Show each line of the material that contains the string "dimensions", copying those lines in full.

---

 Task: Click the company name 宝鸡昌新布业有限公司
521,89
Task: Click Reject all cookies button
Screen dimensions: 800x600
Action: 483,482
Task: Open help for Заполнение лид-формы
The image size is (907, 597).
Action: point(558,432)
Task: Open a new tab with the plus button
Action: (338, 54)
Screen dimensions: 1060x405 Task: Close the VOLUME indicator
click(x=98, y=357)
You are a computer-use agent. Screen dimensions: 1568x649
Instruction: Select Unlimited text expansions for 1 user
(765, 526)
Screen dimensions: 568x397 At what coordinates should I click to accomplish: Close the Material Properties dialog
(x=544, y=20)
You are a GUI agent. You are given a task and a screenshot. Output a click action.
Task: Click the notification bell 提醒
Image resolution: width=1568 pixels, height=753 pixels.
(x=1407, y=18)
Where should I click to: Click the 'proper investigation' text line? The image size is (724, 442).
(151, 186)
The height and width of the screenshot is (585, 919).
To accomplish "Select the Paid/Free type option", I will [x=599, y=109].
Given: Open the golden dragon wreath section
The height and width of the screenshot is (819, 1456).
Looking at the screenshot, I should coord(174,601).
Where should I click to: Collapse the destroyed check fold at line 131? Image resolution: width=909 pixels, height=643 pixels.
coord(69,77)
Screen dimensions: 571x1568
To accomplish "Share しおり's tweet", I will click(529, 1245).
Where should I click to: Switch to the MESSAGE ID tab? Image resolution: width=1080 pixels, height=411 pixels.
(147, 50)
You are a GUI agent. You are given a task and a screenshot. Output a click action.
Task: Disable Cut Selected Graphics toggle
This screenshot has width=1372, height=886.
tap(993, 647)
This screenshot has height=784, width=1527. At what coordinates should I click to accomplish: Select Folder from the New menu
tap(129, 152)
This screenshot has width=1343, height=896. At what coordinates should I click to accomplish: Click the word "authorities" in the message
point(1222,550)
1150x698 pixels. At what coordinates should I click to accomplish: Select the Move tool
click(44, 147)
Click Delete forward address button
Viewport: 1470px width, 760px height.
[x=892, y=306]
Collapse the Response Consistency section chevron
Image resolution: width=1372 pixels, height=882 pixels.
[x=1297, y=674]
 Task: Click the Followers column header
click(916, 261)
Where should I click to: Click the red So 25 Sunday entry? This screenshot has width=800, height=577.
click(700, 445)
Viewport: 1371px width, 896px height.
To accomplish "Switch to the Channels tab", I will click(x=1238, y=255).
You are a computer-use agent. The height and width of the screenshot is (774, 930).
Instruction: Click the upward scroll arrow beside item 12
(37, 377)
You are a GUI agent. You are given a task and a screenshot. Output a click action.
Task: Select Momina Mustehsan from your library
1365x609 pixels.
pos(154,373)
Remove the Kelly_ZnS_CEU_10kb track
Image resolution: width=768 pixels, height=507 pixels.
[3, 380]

---

- [Complete answer]:
Screen dimensions: 800x600
Screen dimensions: 1060x405 Task: Close the VOLUME indicator
You are a computer-use agent. Screen dimensions: 1568x649
Screen dimensions: 568x397 At what coordinates should I click to accomplish: Close the Material Properties dialog
Screen dimensions: 571x1568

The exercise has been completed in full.